> _EXERCISE_
Word for word, copy the line that contains "Akzeptieren (45, 2563)" and each line after it in the data below. Pictures stay out of the copy.
───── SOURCE MATERIAL
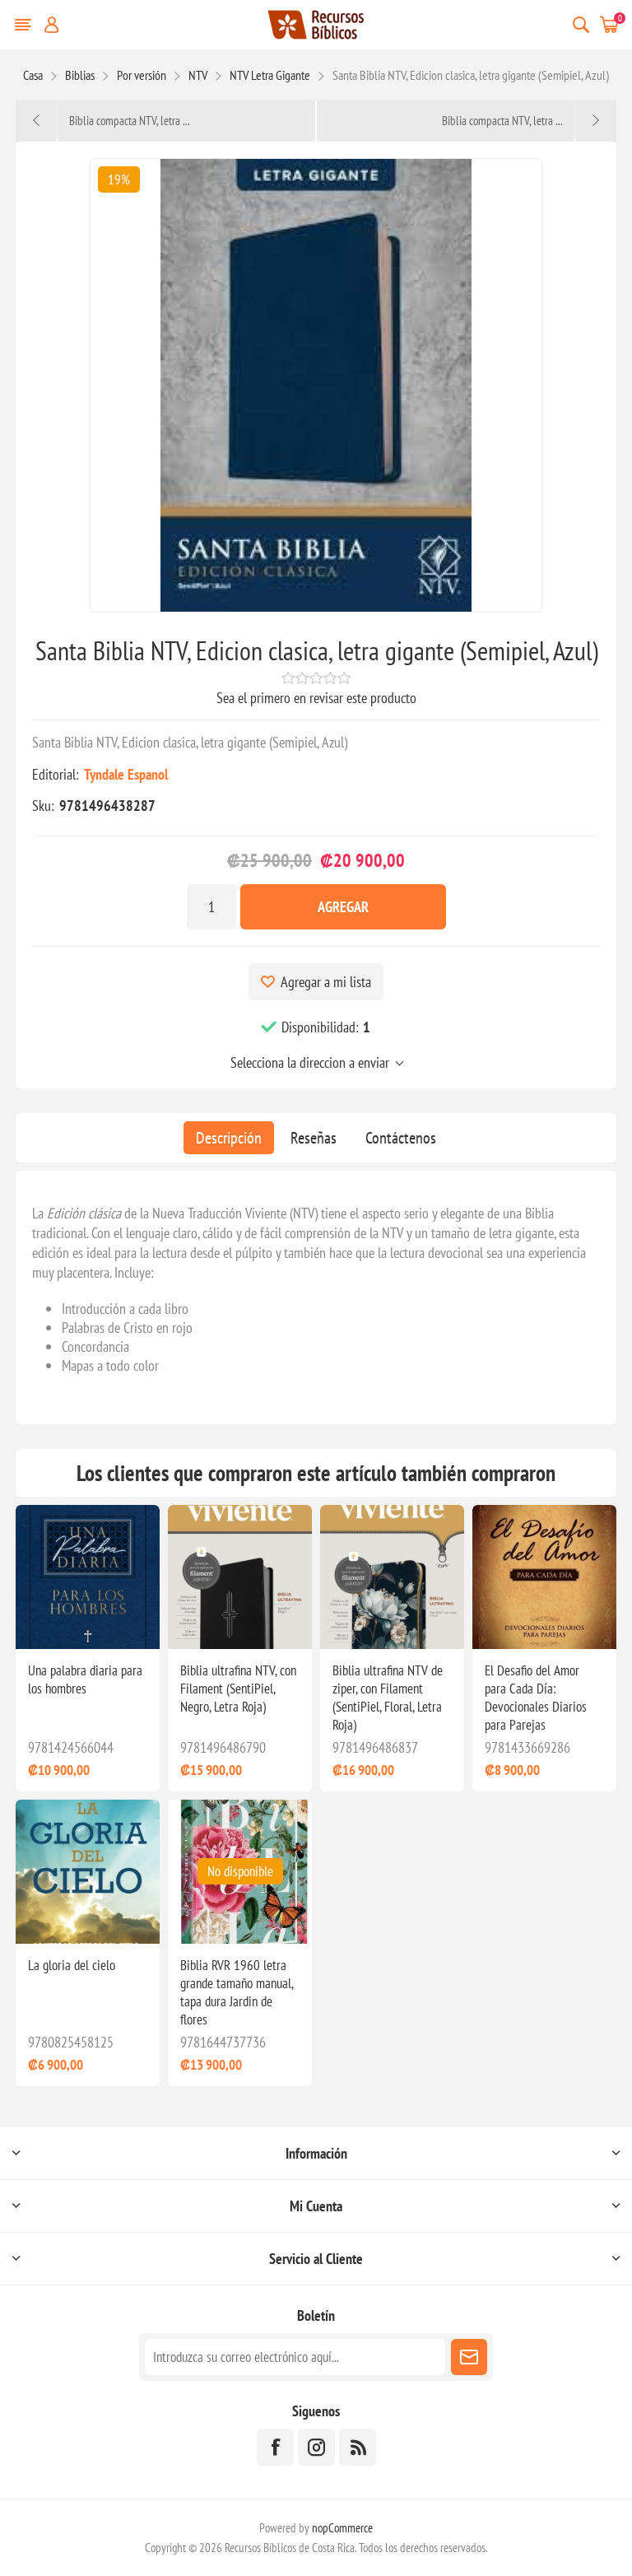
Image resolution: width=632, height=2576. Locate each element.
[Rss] (357, 2447)
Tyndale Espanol (126, 774)
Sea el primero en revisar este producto (316, 697)
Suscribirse (469, 2357)
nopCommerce (342, 2528)
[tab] (229, 1137)
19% (119, 179)
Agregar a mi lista (326, 981)
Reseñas (313, 1137)
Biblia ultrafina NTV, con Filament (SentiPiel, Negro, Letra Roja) (238, 1688)
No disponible (240, 1871)
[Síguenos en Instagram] (316, 2447)
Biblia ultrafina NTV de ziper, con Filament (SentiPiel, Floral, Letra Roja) (387, 1697)
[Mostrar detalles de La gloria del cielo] (88, 1872)
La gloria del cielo (71, 1965)
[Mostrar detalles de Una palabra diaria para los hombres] (88, 1577)
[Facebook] (275, 2447)
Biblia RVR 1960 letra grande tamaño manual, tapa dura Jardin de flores (236, 1992)
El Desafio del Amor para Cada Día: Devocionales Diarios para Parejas (536, 1697)
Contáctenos (400, 1137)
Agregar (343, 906)
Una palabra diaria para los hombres (85, 1679)
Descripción (229, 1137)
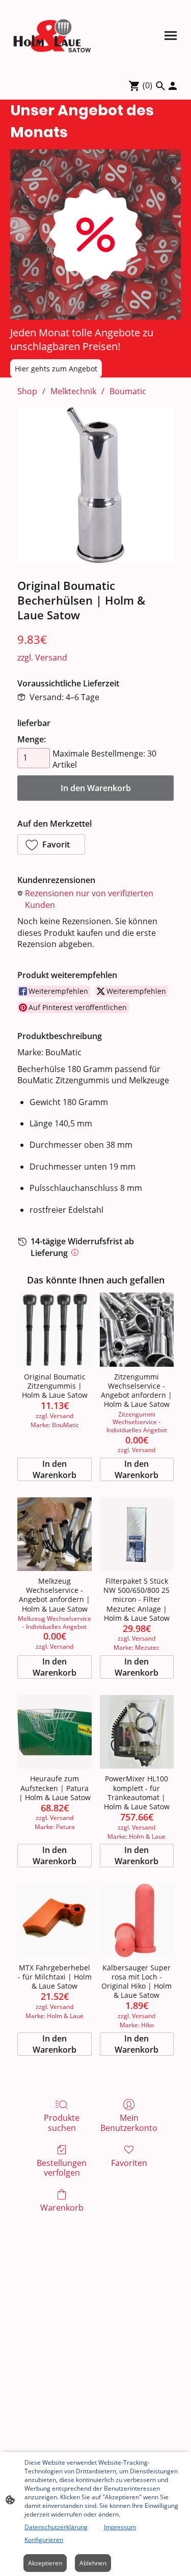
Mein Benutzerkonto (128, 2122)
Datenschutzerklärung (56, 2527)
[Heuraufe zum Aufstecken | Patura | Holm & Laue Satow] (54, 1732)
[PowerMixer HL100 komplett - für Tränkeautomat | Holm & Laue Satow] (137, 1732)
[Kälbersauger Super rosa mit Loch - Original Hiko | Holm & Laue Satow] (137, 1920)
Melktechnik (73, 391)
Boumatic (128, 391)
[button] (51, 844)
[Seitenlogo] (52, 36)
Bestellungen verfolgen (62, 2167)
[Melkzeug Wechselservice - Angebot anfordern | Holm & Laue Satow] (54, 1534)
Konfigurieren (43, 2539)
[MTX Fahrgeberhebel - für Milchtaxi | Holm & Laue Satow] (54, 1920)
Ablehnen (92, 2563)
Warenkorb (62, 2207)
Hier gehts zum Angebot (56, 368)
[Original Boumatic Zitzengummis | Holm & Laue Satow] (54, 1329)
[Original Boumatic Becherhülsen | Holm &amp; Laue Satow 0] (95, 485)
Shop (27, 391)
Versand (51, 657)
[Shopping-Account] (173, 86)
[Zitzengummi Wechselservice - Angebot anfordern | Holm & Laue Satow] (137, 1329)
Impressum (120, 2527)
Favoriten (129, 2162)
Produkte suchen (61, 2122)
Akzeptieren (45, 2563)
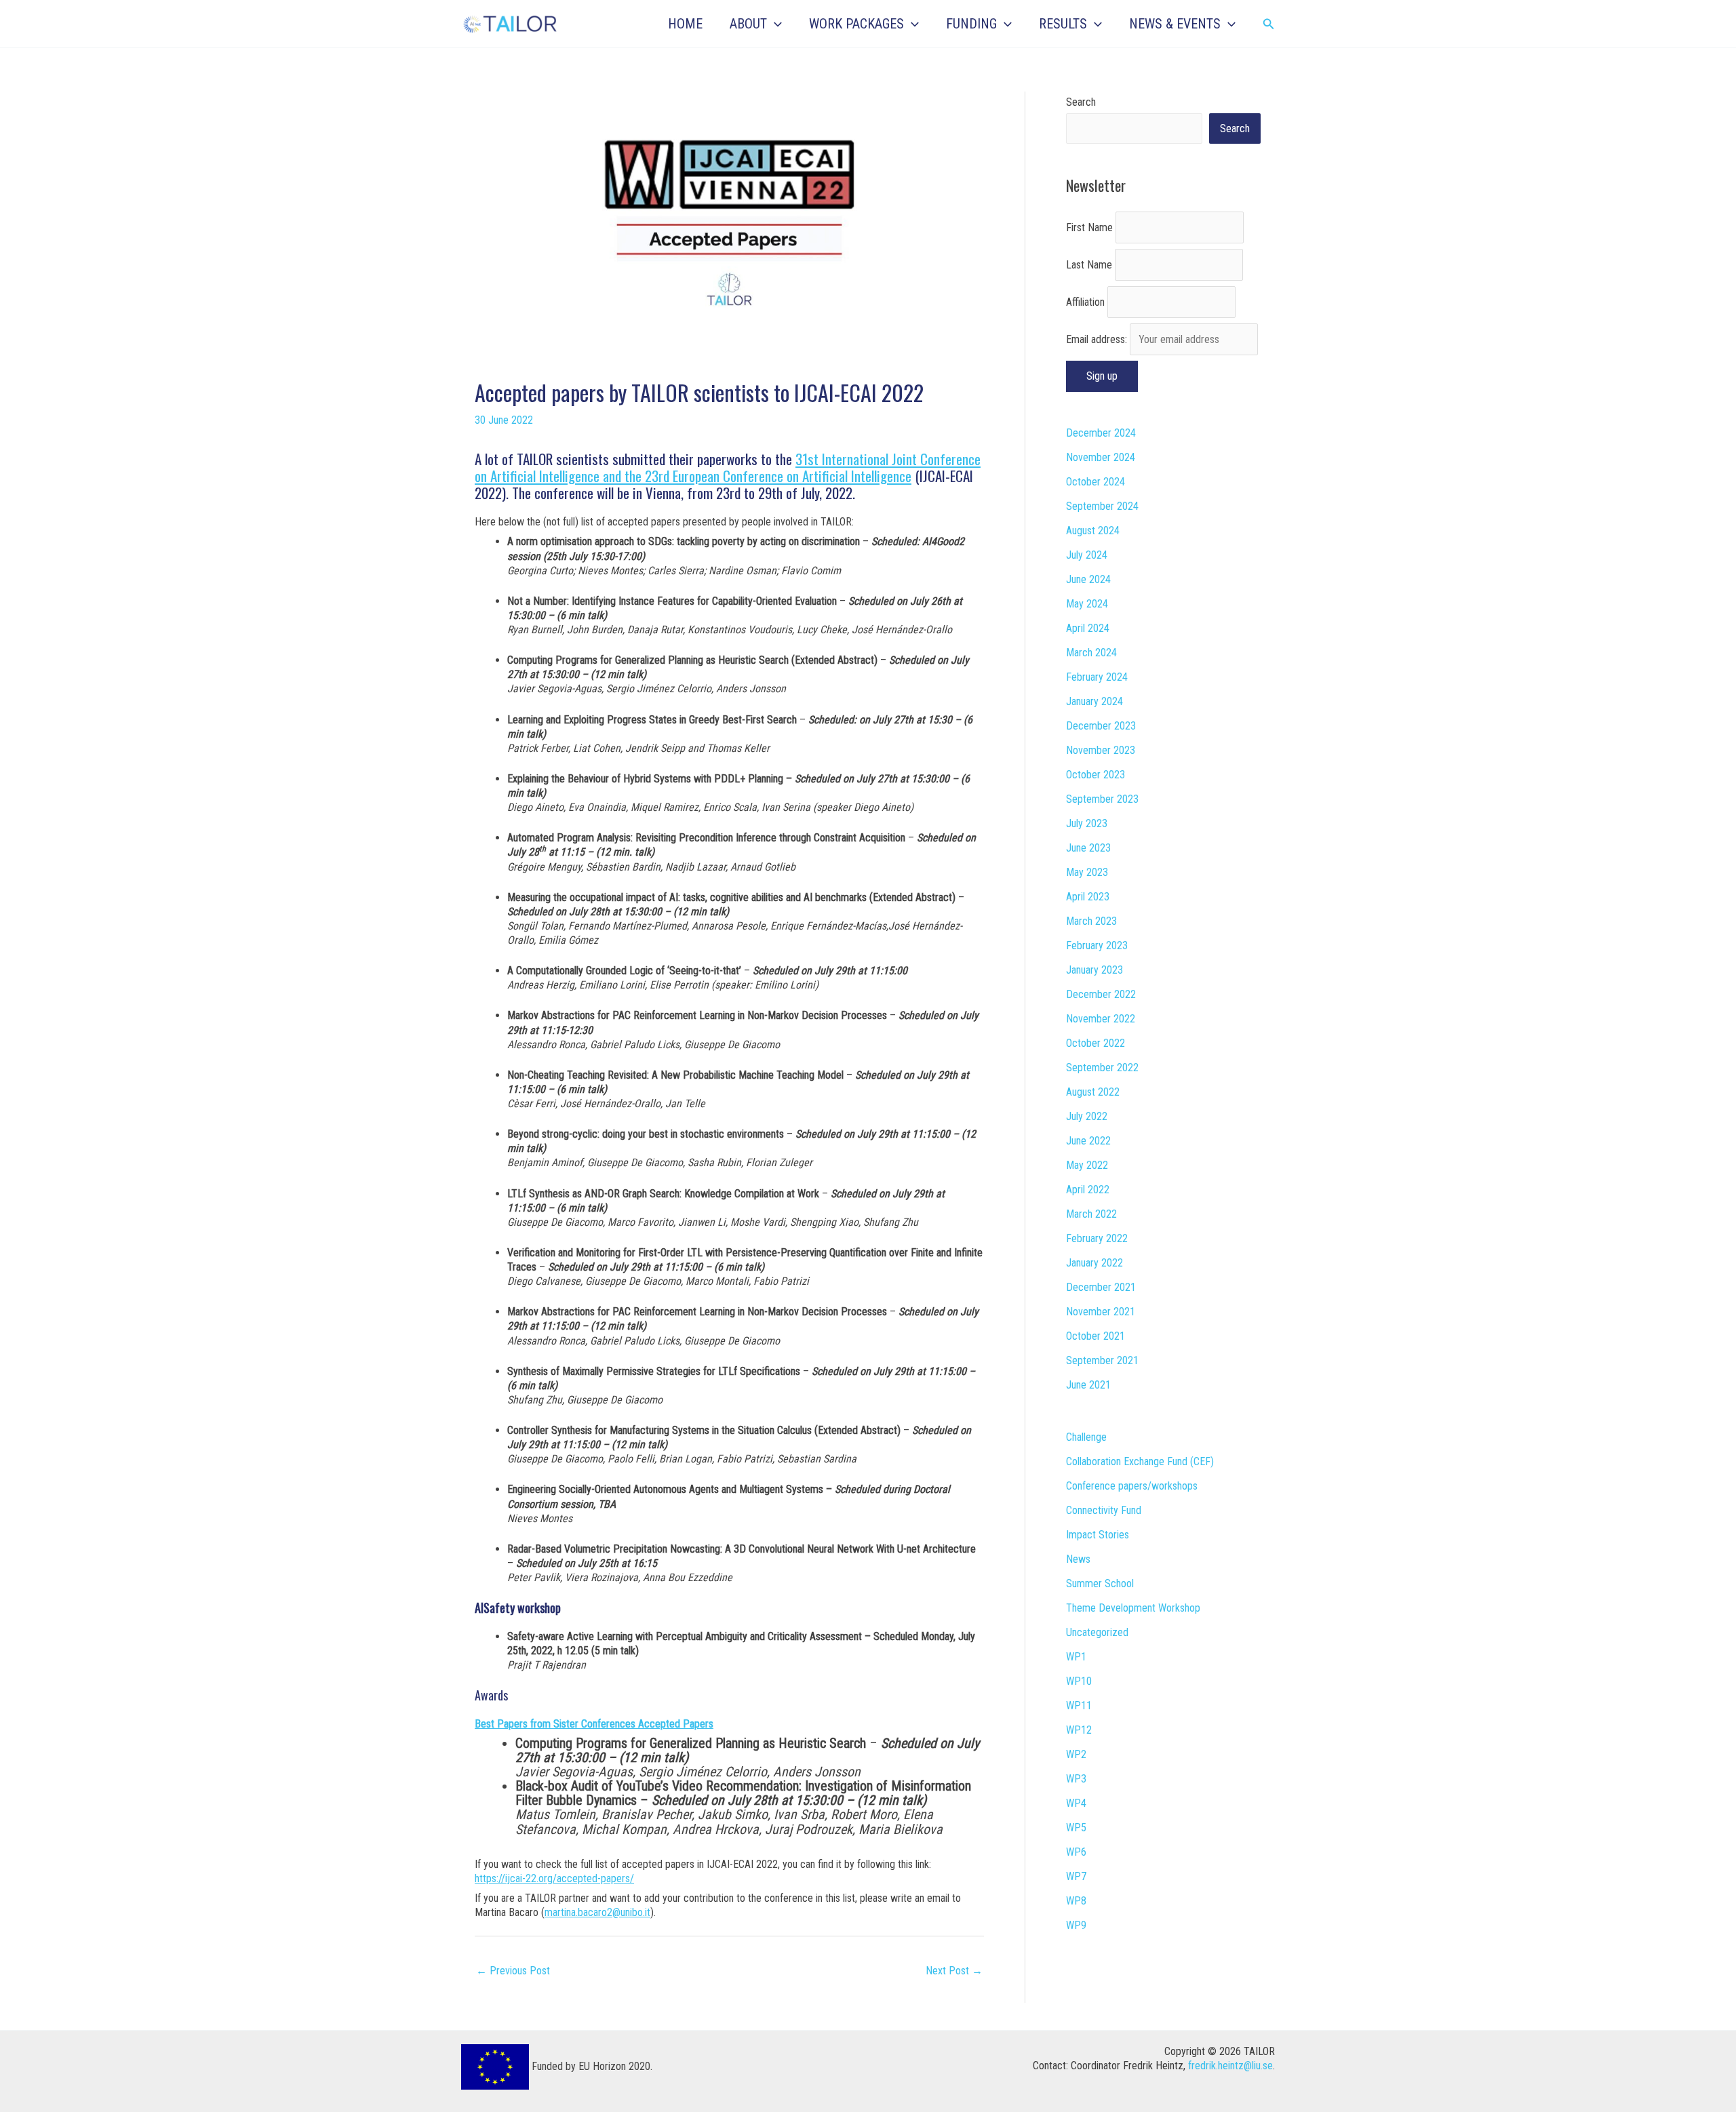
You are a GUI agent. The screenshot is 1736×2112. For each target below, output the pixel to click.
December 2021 (1101, 1287)
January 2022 (1094, 1262)
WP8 (1076, 1900)
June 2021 (1088, 1384)
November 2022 (1100, 1018)
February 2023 (1097, 945)
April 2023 (1087, 896)
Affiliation (1085, 302)
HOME (685, 24)
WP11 (1079, 1705)
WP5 (1076, 1827)
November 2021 (1100, 1311)
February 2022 (1097, 1238)
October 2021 (1095, 1336)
──────────
> _WORKED SOLUTION_
Akzeptieren (45, 2563)
You are a GUI agent. The screenshot is 1736×2112. For each target below, output the pixel to click.
December 2021 (1101, 1287)
January 2022 (1094, 1262)
WP8 (1076, 1900)
June 2021 (1088, 1384)
November 2022 (1100, 1018)
February 2023 (1097, 945)
April 2023 (1087, 896)
Affiliation (1085, 302)
HOME (685, 24)
WP11 (1079, 1705)
WP5 (1076, 1827)
November 2021 (1100, 1311)
February 2022 (1097, 1238)
October 2021 (1095, 1336)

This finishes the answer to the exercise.